If you’ve never seen slow cinema before, this is as good an entry point as any. But prepare yourself to be patient, because it will feel like you’re just “waiting for something to happen,” as one character puts it. Counter to conventional film editing (which cuts every few seconds), Twilight’s shots last upwards of several minutes. Slow cinema isn’t realistic, exactly. It’s not trying to convey the slowness of real life, like a Yasujirō Ozu slice-of-life drama, or attempt documentary-like verisimilitude like the Italian neorealists or some of the French new wave did. Slow cinema is exaggeratedly slow. People act deliberately languid and scenes take way longer to play out than they would in real life. Slow cinema is more like meditation. It is, as Andrei Tarkovsky puts it in the title of his memoir, “sculpting in time.” It takes practice, but if you’re able to still yourself into a quiet headspace, slow cinema has some of the highest highs that movies have to offer. The patience required for slow cinema has often reminded me of what David Foster Wallace writes about the rewards of attention in his novel The Pale King: “It turns out that bliss—a-second-by-second joy + gratitude at the gift of being alive, conscious—lies on the other side of crushing, crushing boredom.”

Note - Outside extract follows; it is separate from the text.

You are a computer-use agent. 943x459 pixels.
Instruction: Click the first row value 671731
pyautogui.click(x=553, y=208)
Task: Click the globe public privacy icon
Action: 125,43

Twilight opens with a bird’s-eye view of the Hungarian mountains, and halfway through the film, we finally see the bird. In a scene where Felügyelõ revisits the location of the crime, close to where the girl’s body was found, stands the statue of a Turul, a mythological hawk who holds a sword and looks out over the rolling mountains. In Hungarian legend, the Turul led the Magyars to the land where the country was founded in the 9th century.4 It served as a symbol of guidance and protection for over a thousand years. Now, however, a terrible atrocity has been committed under its watchful gaze, while it looked on, doing nothing. At the end of the film, the aerial shot repeats, as if the Turul were flying away. It is abandoning a country where citizens devour each other, where a village cannot protect its children from the evil that lurks in the woods, and where dawn never breaks. A world stuck in eternal twilight.
Bibliography
1 Earlier this year, Twilight received a 4K restoration by Hungary’s National Film Institute. The UK label Second Run put out a Blu-ray of Twilight from this restoration, which is how I was finally able to see it. We live in a golden age of restorations and boutique Blu-ray labels, and shouldn’t for a moment take it for granted. All stories and factoids about the movie come from the Blu-ray special features and the insert booklet, with an extremely helpful essay by the writer and filmmaker Stanley Schtinter called “The Sun of Yesterday is Borne on a Black Stretcher,” which was the only authoritative writing I could find on Twilight (besides reviews of its theatrical rerelease), despite hunting high and low. Twilight, directed by György Fehér (1990; UK: Second Run, 2023), Blu-ray.
2 Variety, “Film Reviews–Szurkulet,” 1990, Los Angeles: Penske Business Corporation.
3 For a longer version of this story, which is fascinating, see Michael Berkeley, “Kate Bush rules, OK?,” The Guardian, October 11, 2005, https://www.theguardian.com/music/2005/oct/11/popandrock.
4 Manabu Waida, “Birds,” in Encyclopedia of Religion, 2nd ed., ed. Lindsay Jones, 947-949, vol. 2 (Detroit, MI: Macmillan Reference USA, 2005).